Someone asked how they could speed up their processing. They were batch
updating/inserting gobs of information. Their algorithm was something as follows:
... In another case I do:
If exists (select record) then
update record
else
insert record
I'm not sure which way is faster or if it makes a difference. I am doing this for as
many as 4000 records at a time (calling a stored procedure 4000 times!). I am interesting
in knowing any way to improve this. The parameter translation alone on the procedure calls
takes 40 seconds for 4000 records. I am using exec in DB-Lib.
Would RPC or CT-Lib be better/faster?
A netter responded stating that it was faster to ditch their algorithm and to apply a
set based strategy:
The way to take your approach is to convert the row at a time processing (which is more
traditional type of thinking) into a batch at a time (which is more relational type of
thinking). Now I'm not trying to insult you to say that you suck or anything like that, we
just need to dial you in to think in relational terms.
The idea is to do batches (or bundles) of rows rather than processing a single one at a
time.
So let's take your example (since you didn't give exact values [probably out of
kindness to save my eyeballs] I'll use your generic example to extend what I'm talking
about):
Before:
if exists (select record) then
update record
else
insert record
New way:
- Load all your rows into a table named new_stuff in a separate work
database (call it work_db) and load it using bcp -- no third GL needed.
- truncate new_stuff and drop all indexes
- sort your data using UNIX sort and sort it by the clustered columns
- load it using bcp
- create clustered index using with sorted_data and any ancillary non-clustered
index.
- Assuming that your target table is called old_stuff
- Do the update in a single batch:
begin tran
/* delete any rows in old_stuff which would normally
** would have been updated... we'll insert 'em instead!
** Essentially, treat the update as a delete/insert.
*/
delete old_stuff
from old_stuff,
new_stuff
where old_stuff.key = new_stuff.key
/* insert entire new table: this adds any rows
** that would have been updated before and
** inserts the new rows
*/
insert old_stuff
select * from new_stuff
commit tran
You can do all this without writing 3-GL, using bcp and a shell script.
A word of caution:
Since these inserts/updates are batched orientated you may blow your log if you
attempt to do too many at a time.

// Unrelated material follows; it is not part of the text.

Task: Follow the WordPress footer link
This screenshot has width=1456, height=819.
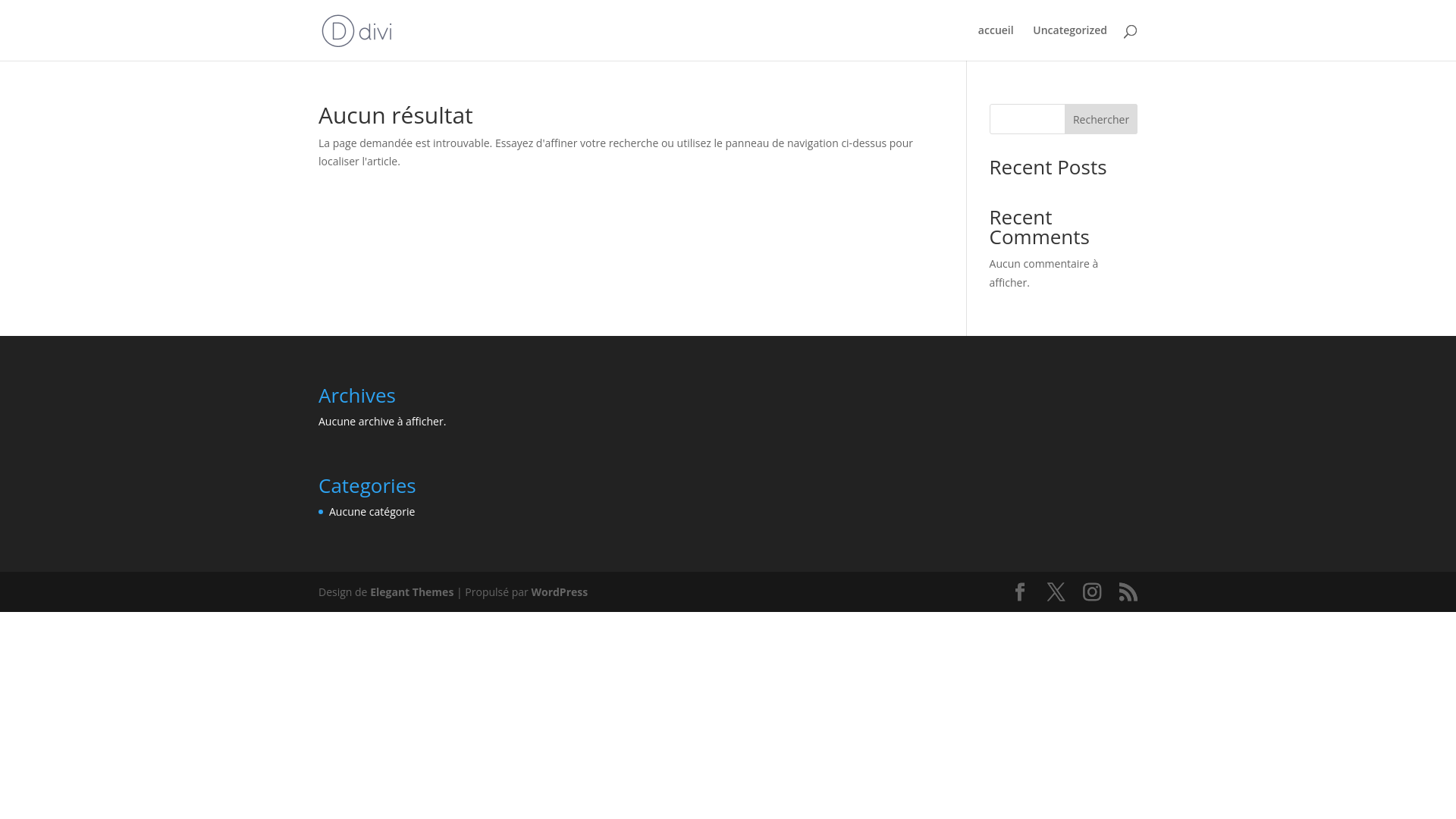Action: 559,592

In order to avoid this use the set rowcount
directive to create bite-size chunks.
Back to top
An sp_recompile should be issued any time a new index is added or an update
statistics. Dropping an index will cause an automatic recompile of all objects that are
dependent on the table.
The sp_recompile command simply increments the schemacnt counter for the
given table. All dependent object counter's are checked against this counter and if they
are different the SQL Server recompiles the object.
Back to top
First off, just to get it out of the way, Sybase does now support row
level locking! (See Q6.1.11 for a
description of the new features.) OK, that said and sone, if you think
you need row level locking, you probably aren't thinking set based -- see
Q6.1.1 for set processing.
The SQL Server uses locking in order to ensure that sanity of your queries. Without
locking there is no way to ensure the integrity of your operation. Imagine a transaction
that debited one account and credited another. If the transaction didn't lock out
readers/writers then someone can potentially see erroneous data.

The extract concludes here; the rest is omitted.